Changes such as these are actually not too rare; I suspect that in most cases, the substitutions work exactly as expected, but when we're discussing infrastructure elements of this scope a single failure is not merely troublesome but often catastrophic.
Kansas City Hyatt Regency Skywalk (Score:5, Interesting)
I've heard news reporting before on this subject. The way it goes is this: the architect submits his designs, which are subject to review. Once the green light's given, construction begins. Now, engineers on the project notice a way that they can cut costs or construction time, or somebody requests a modification to the original design (perhaps to add a restroom or breakroom, perhaps to add or remove a wall or subdivide a floor differently). ...
I wish I could find an appropriate citation ...
The Kansas City Hyatt Regency Skywalk disaster [wikipedia.org], 17 July 17 1981, is an excellent case study. Before the collapse of the WTC South Tower it was the deadiest structural collapse in U.S. histories (dam failures are another story entirely). Until 9-11 the CitiCorp Center was well placed to beat it.
In the Hyatt Regency case the design of the double skywalk was changed during constructution, replacing a continuous steel rod that supported both skywalks with two rods, one from the roof to the upper skywalk, and one from the upper skywalk to the lower. Problem was the design had the continuous rod bearing the full load, the change made the upper skywalk bear the load of the lower skywalk (and the people on it) when it was only supposed to be holding up people on the upper skywalk and nothing else.
As built the skywalk was so overloaded that eventual collapse was possible even without any load. Naturally when it did fail it would be at a time when both the upper and lower skywalks were heavily loaded with people, and the floor crowded below. 114 died, 216 were injured - many seriously.
Re:yes, I've used a Professional Engineer. also a (Score:4, Interesting)
What jurisdiction do you live in that actually licenses software engineers?
Re:Hyatt Regency Walkway Collapse (Score:5, Interesting)
The design is fine if you can magically materialize the rods, retaining nuts, and walkways in place, as they appeared on paper.

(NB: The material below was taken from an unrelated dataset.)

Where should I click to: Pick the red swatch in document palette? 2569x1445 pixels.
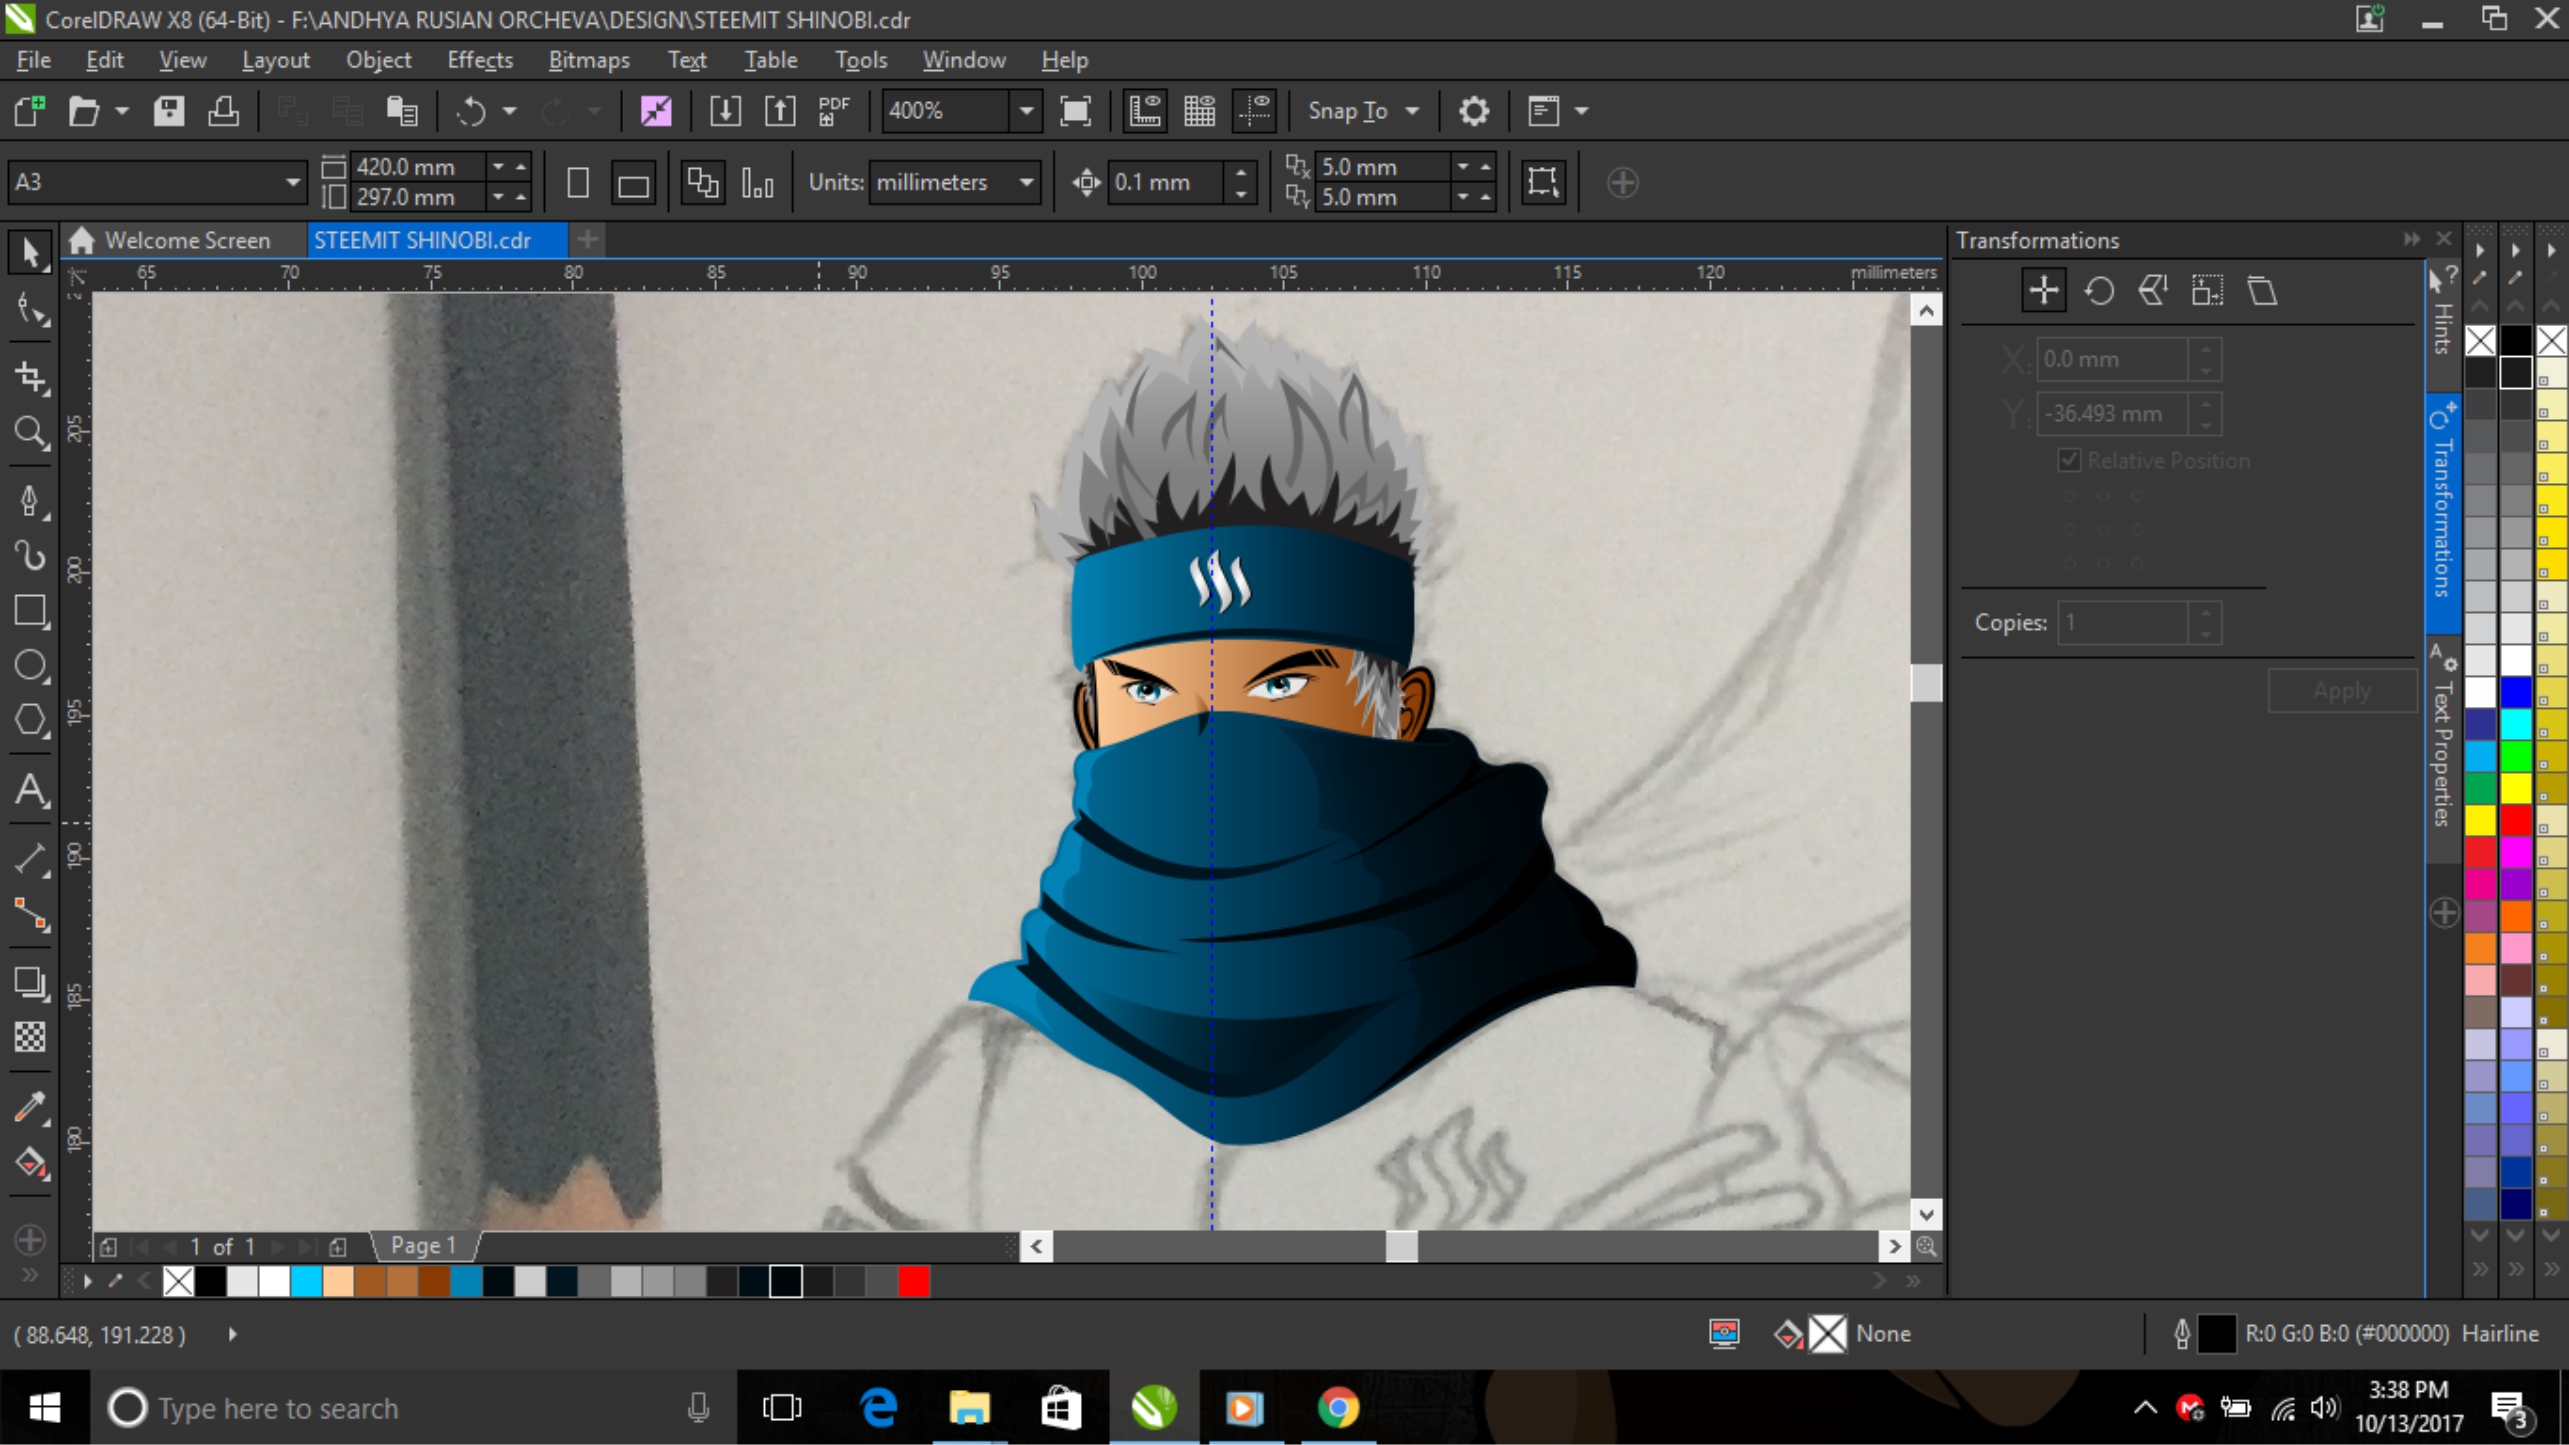coord(913,1281)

But it's one of those designs where it's completely impractical to get from the disassembled parts to the completed design. The contractor correctly called out this idiotic design and suggested splitting the rods in half - one for the upper walkway, the other for the lower walkway. That way they could connect the rods to the upper walkway, lift it in place and mount it to the ceiling. Then attach the rods to the lower walkway, lift it in place to mount it to the upper walkway.
It was the architect/engineers who didn't properly vet the change. If the two rods had been above/below each other with a mating connector (emulating the original single-rod design), all would have been fine. But the contractor had suggested offsetting the two rods sideways so they could both be sent through the upper walkway, using the walkway itself as the mating connector. That offset (1) transferred the entire load of the lower walkway onto the upper walkway instead of just the rods, and (2) converted what was supposed to be entirely axial loads on the rods into a torque on the walkway floor; a floor whose structure wasn't designed to withstand that much torque, and didn't on the night of the disaster. The engineers should have caught that and come up with a different design.